The required answer is a copy of each line in the entries below that includes "Google".

Stored records:
☆ ☆ ☆

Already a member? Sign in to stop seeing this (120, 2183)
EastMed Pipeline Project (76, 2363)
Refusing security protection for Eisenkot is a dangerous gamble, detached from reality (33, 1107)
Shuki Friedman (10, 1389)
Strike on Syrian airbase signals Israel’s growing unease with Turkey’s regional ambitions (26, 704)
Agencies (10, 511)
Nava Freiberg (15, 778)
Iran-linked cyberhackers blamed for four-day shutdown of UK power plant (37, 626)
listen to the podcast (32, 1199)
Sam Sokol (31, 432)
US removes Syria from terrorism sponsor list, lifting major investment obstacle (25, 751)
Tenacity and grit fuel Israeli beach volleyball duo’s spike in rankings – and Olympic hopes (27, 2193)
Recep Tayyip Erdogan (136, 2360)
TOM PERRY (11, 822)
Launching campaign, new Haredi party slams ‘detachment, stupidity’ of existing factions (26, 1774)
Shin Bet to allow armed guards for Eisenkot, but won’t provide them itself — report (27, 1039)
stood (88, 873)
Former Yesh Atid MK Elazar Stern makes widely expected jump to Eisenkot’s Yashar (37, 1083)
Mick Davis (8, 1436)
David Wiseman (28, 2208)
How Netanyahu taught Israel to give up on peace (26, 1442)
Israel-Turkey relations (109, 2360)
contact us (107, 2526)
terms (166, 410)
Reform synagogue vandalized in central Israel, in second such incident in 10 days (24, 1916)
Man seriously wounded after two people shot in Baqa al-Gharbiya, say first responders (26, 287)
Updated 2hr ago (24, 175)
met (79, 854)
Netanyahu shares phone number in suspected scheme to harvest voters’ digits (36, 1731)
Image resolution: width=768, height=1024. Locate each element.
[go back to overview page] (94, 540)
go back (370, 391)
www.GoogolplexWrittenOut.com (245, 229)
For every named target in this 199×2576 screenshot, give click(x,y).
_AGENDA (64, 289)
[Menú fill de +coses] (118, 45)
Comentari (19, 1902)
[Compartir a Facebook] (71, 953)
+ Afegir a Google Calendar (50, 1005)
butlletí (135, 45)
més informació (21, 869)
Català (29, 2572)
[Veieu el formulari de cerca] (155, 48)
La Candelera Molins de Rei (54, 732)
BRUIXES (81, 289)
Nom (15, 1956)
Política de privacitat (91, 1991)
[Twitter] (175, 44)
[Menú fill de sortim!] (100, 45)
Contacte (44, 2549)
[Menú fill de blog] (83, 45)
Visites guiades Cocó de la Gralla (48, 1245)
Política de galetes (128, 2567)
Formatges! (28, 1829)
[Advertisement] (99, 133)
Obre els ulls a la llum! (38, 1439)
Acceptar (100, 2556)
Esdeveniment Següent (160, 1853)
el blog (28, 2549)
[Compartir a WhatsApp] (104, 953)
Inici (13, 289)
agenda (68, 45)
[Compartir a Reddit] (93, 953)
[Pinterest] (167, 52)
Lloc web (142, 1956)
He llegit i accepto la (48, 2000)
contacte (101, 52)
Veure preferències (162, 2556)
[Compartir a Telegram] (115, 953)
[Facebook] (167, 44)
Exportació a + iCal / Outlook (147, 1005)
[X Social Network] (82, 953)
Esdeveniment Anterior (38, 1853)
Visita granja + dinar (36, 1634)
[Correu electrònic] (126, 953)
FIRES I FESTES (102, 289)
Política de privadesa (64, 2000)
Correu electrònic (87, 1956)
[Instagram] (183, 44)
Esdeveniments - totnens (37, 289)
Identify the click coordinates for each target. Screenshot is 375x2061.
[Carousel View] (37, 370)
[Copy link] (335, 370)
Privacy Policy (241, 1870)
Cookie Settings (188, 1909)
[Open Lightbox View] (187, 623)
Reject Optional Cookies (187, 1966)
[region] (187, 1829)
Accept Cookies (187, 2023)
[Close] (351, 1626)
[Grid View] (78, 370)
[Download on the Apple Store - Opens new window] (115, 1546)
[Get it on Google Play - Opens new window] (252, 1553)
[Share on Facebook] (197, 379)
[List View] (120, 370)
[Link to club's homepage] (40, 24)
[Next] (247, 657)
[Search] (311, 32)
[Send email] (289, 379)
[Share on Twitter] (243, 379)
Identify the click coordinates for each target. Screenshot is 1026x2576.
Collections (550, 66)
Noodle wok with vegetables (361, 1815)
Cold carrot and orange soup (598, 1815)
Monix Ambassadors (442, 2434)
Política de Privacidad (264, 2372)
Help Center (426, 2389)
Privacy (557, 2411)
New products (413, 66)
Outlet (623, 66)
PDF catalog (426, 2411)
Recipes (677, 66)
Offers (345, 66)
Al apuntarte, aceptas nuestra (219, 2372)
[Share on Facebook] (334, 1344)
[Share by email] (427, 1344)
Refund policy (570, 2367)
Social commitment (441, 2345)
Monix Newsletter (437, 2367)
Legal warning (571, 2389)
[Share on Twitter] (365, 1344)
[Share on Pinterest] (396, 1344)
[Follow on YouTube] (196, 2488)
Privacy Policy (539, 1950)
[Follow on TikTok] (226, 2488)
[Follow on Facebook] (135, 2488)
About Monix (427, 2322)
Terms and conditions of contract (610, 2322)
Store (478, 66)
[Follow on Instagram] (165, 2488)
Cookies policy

☆ ☆ ☆

_SOLUTION FOR THIS TASK_
+ Afegir a Google Calendar (50, 1005)
[Get it on Google Play - Opens new window] (252, 1553)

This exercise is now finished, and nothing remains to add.